Mickell Gladness – 7.1 ppg, 7.1 rpg, 2.2 bpg: In his fourth season, Gladness is finally a D-League starter, which wouldn’t be weird if he hadn’t spent much of last season in the NBA. Now 26, Gladness has still progressed little beyond the shotblocking ability. He is still incredibly good at this, but that doesn’t necessarily equal elite defense.

Hassan Whiteside – 10.3 ppg, 7.7 rpg, 1.4 bpg: Whiteside has put up these numbers in a mere 16.4 minutes per game, and has looked fully recovered from the knee and ankle injuries. He is now starting in the spot once occupied by Jarvis Varnado, and is offsetting his loss exceptionally well.

Chris Johnson – 11.7 ppg, 5.3 rpg, 2.0 apg: With experience at three different NBA stops, Johnson’s athleticism and intriguing shot blocking prowess is known to all. He can run the floor like few other bigs, and is able to shoot in addition to that. But he struggled in the NBA with foul and turnover problems, and couldn’t stick in two years of trying. Now 27, he still has a chance, but there’s others ahead of him in the queue. Like, say, Hassan Whiteside.

Micheal Eric [sic] – 6.1 ppg, 6.9 rpg, 1.6 bpg: Eric’s averages come in only 19 minutes per game, as he splits time with the aforementioned offensive rebounding and layup specialist Onuaku, who averages 14/12. Working in Eric’s favour as a prospect was the three-year contract he signed with Cleveland this offseason, a strong endorsement of his potential. Working against him was the fact he was waived in spite of having $300,000 of $473,604 guaranteed. Eric intrigues, but the offensive game needs more development first.

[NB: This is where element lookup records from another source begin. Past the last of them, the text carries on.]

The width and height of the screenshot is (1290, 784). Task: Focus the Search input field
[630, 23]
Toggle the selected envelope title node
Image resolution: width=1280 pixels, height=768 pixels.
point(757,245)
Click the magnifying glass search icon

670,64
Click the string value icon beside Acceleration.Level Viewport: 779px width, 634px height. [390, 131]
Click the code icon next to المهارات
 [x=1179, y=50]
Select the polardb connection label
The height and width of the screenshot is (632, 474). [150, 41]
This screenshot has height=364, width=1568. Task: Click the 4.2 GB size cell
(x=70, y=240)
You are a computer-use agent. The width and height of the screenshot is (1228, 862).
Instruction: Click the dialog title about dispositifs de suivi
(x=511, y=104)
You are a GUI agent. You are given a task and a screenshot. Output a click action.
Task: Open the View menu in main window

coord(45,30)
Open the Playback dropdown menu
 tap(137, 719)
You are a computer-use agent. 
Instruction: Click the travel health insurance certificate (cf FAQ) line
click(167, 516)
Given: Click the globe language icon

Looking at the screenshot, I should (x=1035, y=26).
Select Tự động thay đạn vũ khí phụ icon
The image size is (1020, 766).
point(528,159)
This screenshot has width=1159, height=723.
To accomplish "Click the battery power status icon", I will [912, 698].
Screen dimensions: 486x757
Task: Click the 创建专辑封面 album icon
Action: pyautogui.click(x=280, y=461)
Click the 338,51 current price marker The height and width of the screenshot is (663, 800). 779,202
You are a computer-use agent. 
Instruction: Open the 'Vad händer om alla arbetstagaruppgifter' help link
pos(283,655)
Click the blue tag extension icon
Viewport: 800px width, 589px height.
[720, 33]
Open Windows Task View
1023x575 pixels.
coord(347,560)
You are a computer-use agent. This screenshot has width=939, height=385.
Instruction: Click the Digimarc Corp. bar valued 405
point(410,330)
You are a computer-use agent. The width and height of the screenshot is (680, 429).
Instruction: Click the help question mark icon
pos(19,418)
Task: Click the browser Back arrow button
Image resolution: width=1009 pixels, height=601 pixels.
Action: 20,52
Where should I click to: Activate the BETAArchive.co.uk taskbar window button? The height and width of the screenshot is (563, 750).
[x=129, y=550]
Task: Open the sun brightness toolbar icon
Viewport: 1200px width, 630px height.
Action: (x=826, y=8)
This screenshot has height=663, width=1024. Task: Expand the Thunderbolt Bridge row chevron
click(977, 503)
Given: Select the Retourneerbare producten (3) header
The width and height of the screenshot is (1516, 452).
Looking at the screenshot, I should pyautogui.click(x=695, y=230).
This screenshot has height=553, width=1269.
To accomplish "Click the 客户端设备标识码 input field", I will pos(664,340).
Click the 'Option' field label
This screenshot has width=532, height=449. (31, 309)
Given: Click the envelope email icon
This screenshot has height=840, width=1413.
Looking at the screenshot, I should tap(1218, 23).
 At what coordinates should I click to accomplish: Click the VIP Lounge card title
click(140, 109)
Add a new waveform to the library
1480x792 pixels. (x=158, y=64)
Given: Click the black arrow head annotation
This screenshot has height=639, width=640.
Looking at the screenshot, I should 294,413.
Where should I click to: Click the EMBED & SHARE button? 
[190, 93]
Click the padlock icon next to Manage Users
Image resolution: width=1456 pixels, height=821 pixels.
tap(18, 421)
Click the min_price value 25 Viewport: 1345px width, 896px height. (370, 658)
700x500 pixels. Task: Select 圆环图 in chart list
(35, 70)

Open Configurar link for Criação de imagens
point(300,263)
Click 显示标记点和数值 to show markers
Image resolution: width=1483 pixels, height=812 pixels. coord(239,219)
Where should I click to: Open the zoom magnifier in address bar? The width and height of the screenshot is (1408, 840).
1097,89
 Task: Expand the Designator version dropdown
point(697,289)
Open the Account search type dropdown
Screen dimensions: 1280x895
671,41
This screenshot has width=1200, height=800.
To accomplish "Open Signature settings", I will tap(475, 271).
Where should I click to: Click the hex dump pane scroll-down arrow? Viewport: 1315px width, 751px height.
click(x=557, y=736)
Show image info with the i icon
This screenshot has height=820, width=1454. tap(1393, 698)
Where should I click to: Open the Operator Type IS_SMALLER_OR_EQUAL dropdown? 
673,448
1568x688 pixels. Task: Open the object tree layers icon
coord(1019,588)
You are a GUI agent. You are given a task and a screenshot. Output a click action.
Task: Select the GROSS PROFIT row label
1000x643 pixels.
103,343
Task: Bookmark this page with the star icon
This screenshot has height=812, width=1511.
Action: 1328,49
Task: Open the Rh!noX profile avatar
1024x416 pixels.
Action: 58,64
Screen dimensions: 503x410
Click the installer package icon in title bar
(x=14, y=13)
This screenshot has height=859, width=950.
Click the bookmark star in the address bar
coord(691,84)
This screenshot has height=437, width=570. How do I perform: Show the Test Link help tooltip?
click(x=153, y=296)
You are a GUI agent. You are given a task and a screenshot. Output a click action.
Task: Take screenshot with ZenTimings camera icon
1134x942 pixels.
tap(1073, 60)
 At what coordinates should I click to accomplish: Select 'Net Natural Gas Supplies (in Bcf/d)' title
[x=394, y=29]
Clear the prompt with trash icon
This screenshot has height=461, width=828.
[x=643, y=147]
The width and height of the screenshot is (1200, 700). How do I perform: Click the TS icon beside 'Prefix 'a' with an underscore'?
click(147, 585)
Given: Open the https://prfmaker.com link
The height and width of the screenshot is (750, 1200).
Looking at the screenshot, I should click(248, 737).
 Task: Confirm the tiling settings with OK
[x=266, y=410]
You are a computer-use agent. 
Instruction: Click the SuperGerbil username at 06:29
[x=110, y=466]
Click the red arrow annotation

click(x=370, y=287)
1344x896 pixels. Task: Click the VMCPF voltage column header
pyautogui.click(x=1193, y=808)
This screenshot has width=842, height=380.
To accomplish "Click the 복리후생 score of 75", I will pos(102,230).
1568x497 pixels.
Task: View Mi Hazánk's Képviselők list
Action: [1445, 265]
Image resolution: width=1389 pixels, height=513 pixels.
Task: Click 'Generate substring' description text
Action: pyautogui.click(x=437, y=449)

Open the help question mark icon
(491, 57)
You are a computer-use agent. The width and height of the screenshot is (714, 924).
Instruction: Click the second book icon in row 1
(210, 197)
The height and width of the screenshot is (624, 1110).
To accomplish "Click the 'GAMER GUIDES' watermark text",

Vernon Macklin – 12.3 ppg, 7.8 rpg, 0.8 bpg: As opposed to all the athletic shot blocking specialists on the centres list, Macklin is an old school gritty rebounder, as evidenced by the 14/14 he averaged on assignment last year. Aged 26 already, and slightly undersized, there probably doesn’t exist much upside, but the NBA always need rebounders.